++++ DATA

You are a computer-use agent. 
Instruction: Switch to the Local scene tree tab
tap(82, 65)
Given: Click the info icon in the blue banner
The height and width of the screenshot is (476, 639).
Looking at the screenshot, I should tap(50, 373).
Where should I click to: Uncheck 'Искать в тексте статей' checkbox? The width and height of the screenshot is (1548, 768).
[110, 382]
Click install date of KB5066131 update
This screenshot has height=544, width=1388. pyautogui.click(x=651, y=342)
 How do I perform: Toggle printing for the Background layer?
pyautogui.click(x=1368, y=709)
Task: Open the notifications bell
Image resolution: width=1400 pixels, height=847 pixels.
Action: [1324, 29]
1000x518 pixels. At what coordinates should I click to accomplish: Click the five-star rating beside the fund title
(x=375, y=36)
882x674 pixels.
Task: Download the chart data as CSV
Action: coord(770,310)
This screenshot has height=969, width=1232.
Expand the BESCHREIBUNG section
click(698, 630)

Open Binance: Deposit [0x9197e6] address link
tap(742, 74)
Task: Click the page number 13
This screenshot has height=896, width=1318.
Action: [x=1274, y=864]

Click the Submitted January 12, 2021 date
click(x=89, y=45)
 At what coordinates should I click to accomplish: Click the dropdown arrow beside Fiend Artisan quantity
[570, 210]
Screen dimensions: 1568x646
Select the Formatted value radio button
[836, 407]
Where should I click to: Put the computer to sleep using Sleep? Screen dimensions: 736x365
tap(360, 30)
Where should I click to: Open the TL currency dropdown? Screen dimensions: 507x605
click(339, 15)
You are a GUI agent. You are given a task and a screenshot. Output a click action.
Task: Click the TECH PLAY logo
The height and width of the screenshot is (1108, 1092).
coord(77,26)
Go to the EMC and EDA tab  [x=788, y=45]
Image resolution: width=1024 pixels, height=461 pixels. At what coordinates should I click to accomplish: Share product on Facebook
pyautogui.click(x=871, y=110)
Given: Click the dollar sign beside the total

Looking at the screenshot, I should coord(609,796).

++++++++

Write out the whole listing exactly as it stands.

> **RESPONSE TO THIS EXERCISE**
You are a computer-use agent. 
Instruction: Switch to the Local scene tree tab
tap(82, 65)
Given: Click the info icon in the blue banner
The height and width of the screenshot is (476, 639).
Looking at the screenshot, I should tap(50, 373).
Where should I click to: Uncheck 'Искать в тексте статей' checkbox? The width and height of the screenshot is (1548, 768).
[110, 382]
Click install date of KB5066131 update
This screenshot has height=544, width=1388. pyautogui.click(x=651, y=342)
 How do I perform: Toggle printing for the Background layer?
pyautogui.click(x=1368, y=709)
Task: Open the notifications bell
Image resolution: width=1400 pixels, height=847 pixels.
Action: [1324, 29]
1000x518 pixels. At what coordinates should I click to accomplish: Click the five-star rating beside the fund title
(x=375, y=36)
882x674 pixels.
Task: Download the chart data as CSV
Action: coord(770,310)
This screenshot has height=969, width=1232.
Expand the BESCHREIBUNG section
click(698, 630)

Open Binance: Deposit [0x9197e6] address link
tap(742, 74)
Task: Click the page number 13
This screenshot has height=896, width=1318.
Action: [x=1274, y=864]

Click the Submitted January 12, 2021 date
click(x=89, y=45)
 At what coordinates should I click to accomplish: Click the dropdown arrow beside Fiend Artisan quantity
[570, 210]
Screen dimensions: 1568x646
Select the Formatted value radio button
[836, 407]
Where should I click to: Put the computer to sleep using Sleep? Screen dimensions: 736x365
tap(360, 30)
Where should I click to: Open the TL currency dropdown? Screen dimensions: 507x605
click(339, 15)
You are a GUI agent. You are given a task and a screenshot. Output a click action.
Task: Click the TECH PLAY logo
The height and width of the screenshot is (1108, 1092).
coord(77,26)
Go to the EMC and EDA tab  [x=788, y=45]
Image resolution: width=1024 pixels, height=461 pixels. At what coordinates should I click to accomplish: Share product on Facebook
pyautogui.click(x=871, y=110)
Given: Click the dollar sign beside the total

Looking at the screenshot, I should coord(609,796).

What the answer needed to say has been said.